Technology and the Future of Music

Anyone pursuing music, either as a composer, a performer or a listener, cannot escape technology.

Written By

Tod Machover

Frank J. Oteri
Frank J. Oteri
Photo by Melissa Richard

Anyone pursuing music, either as a composer, a performer or a listener, cannot escape technology. Virtually all of today’s popular music uses electronic instruments. Almost every singing voice is enhanced by a microphone, if not more elaborate devices. Many concert halls have begun to employ electrical sonic enhancements of some sort. Most of the music we’re exposed to nowadays reaches us through radio or recordings, both products of 20th century technology. And, of course, anybody reading NewMusicBox is interfacing with music in ways that would have not been possible without the technological advances of the past few years.

So how will the most recent cutting-edge technologies effect the way we experience music tomorrow? Will listening be the same experience in another 20 years?

We’ve asked Tod Machover to serve as the Guest Editor of this issue which explores the impact of technology on the future of music. Tod juggles an international career as a composer of music employing forward-looking technologies with running the Hyperinstruments/Opera-of-the-Future group at the MIT Media Lab in Cambridge MA. Joe Paradiso, his colleague at MIT, has provided us with a complex web of information in his hyperhistory of electronic music interfaces. We’ve asked some of today’s leading exponents of electronic music — Morton Subotnick, William Duckworth, Pamela Z, and Paul Lansky -– to predict how technology will affect the composition and performance of their music in the next 25 years. And Tod and I like to find out what you think about some of the strange new instruments that are being developed at MIT, which include a fabric ball and a musical denim jacket!

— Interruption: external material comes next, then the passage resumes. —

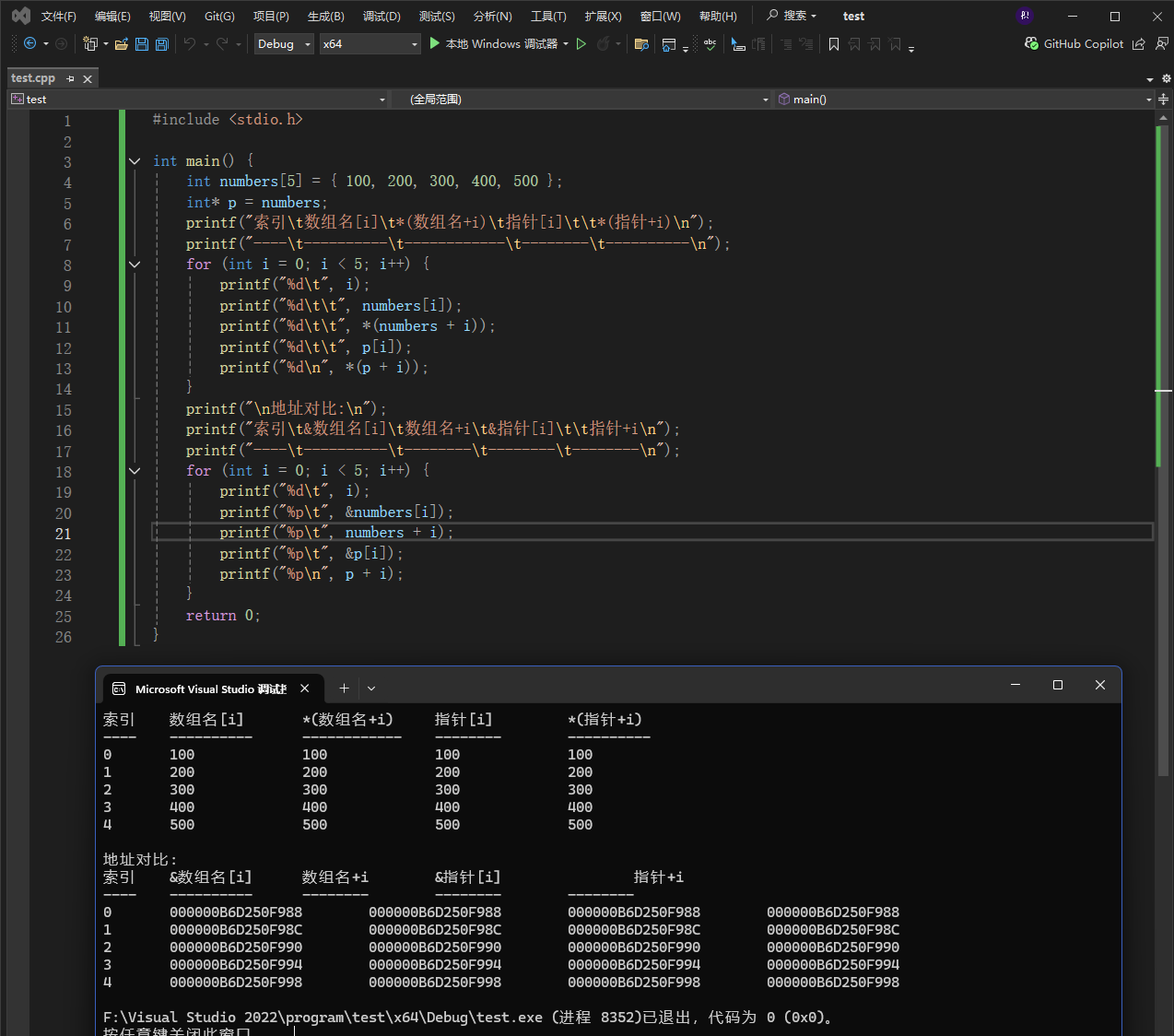The height and width of the screenshot is (1036, 1174).
Task: Open the 生成(B) menu
Action: tap(325, 17)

On other fronts, this month’s SoundTracks allows you to “technologically” discover 24 new CDs of American music, only 2 of which feature electronic music, per se. And Hear&Now is chocked full of good old-fashioned concert listings. Most of this month’s news items are not technology-related, although we’re happy to report that BMI has announced a licensing agreement with one of the leading sellers of downloadable music on the Internet.

 

Frank J. Oteri
Frank J. Oteri

 

Into a New Century with Music and Technology

Tod Machover
Tod Machover

It would be hard to overestimate the impact that new technologies – first mechanical, then electric, finally computational – have had on music over the past hundred years. From player pianos to victrolas to radios to theremins to tape recorders to oscillators and filters to synthesizers to computers to samplers to MIDI to MAX to MP3 — there has been an incredibly rapid succession of revolutions in instrumentation, performance, and musical thought. Many of these new technologies have been embraced and absorbed quickly and effortlessly by musicians, but others have been ignored or even spurned by the classical and new music establishments, and this trend seems to be growing. These days, it is somewhat more likely to find music technology innovations coming from the entertainment industry, rather than from the conservatories or concert halls, a situation which has changed drastically since, say, the 1950’s, when visionaries like Cage, Babbitt, Stockhausen, and Xenakis set the international musical agenda with their radical electrified soundscapes.

In fact, the technologies themselves have never grown faster, and it is more important than ever to make sure that expression stays ahead of technical constraint or imperative. And the potential of emerging technologies is enormous. Some of this potential is in enhanced sonic resources or hyper-performance capabilities for professional musicians. Some is in the active engagement of the general public — young and old — in musical experiences. Some is through new models of music distribution. Some is in the creation of new forms of media opera that will approach Wagner’s ideal of a Gesamtkunstwerk. Some is through designing “interactive musical accompaniments” to everyday life, realizing Glenn Gould’s 1967 vision of an invigorated “elevator music” that would literally elevate music — through subliminal ear training – to replace words as our currency of emotional exchange.

In this issue of NewMusicBox, we have tried to examine some of the most exciting applications and implications of music technology, exploring both precedents and possibilities. Now is an ideal time for the most imaginative musical minds – and most innovative performing, presenting and training institutions – to creatively engage in using and shaping new media technologies. If we don’t, we risk having a major chapter of music’s future shaped for us.